- Opening Delimiter -

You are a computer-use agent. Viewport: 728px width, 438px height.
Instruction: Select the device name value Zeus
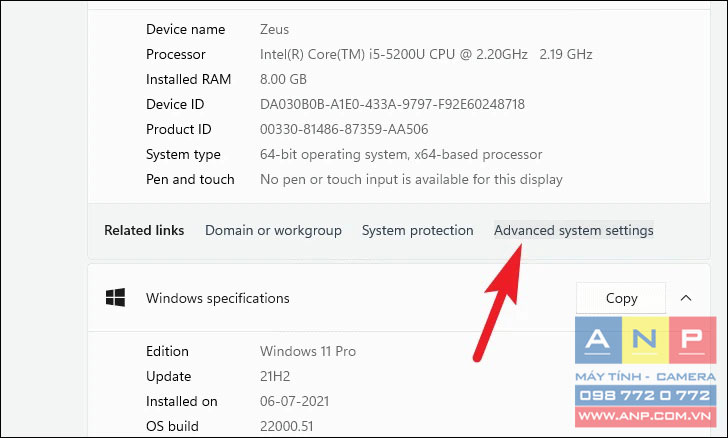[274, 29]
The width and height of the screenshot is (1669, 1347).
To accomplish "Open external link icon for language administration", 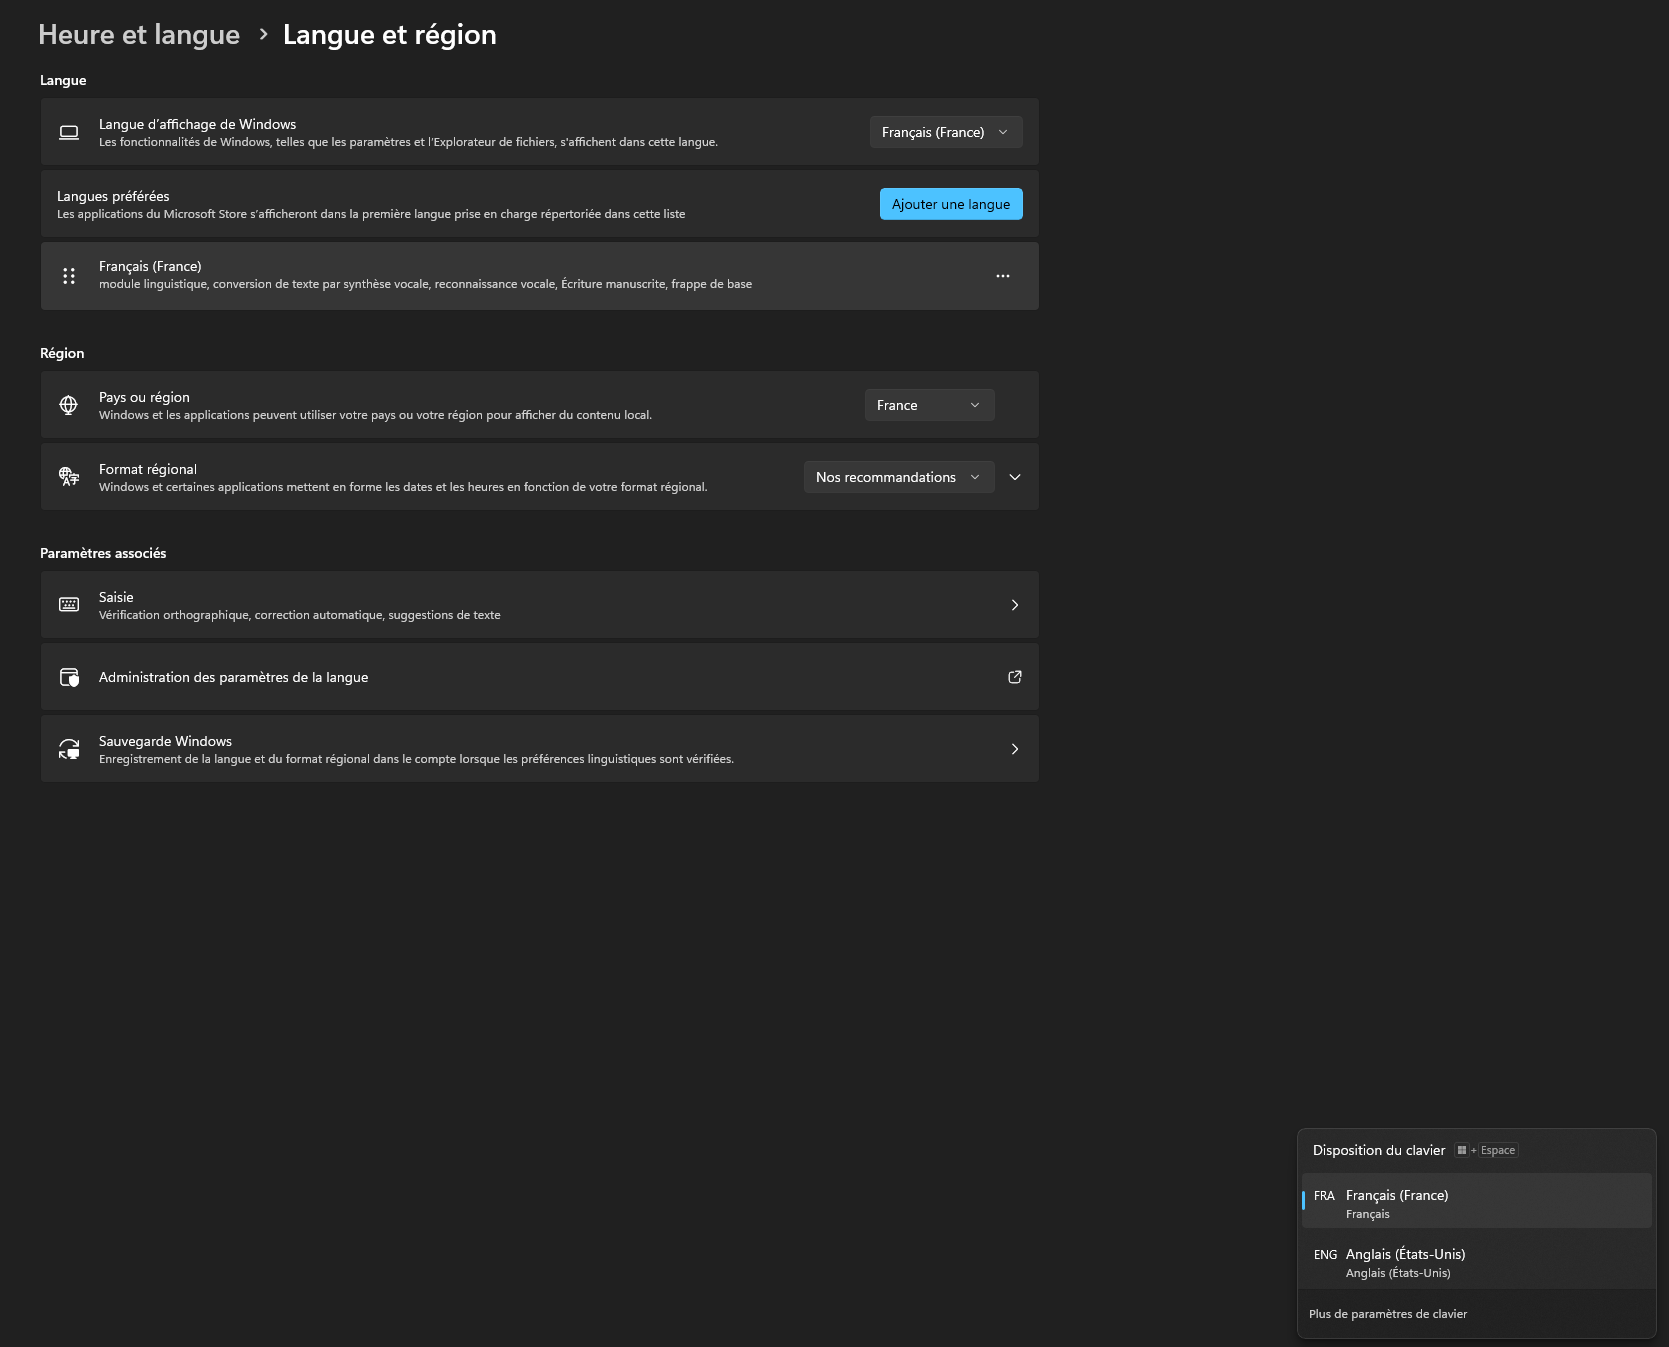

- Closing Delimiter -

» EXERCISE DESCRIPTION:
Which lines of the records above hold the word "width"? Copy each of them.

» TASK RESPONSE:
You are a computer-use agent. Viewport: 728px width, 438px height.
The width and height of the screenshot is (1669, 1347).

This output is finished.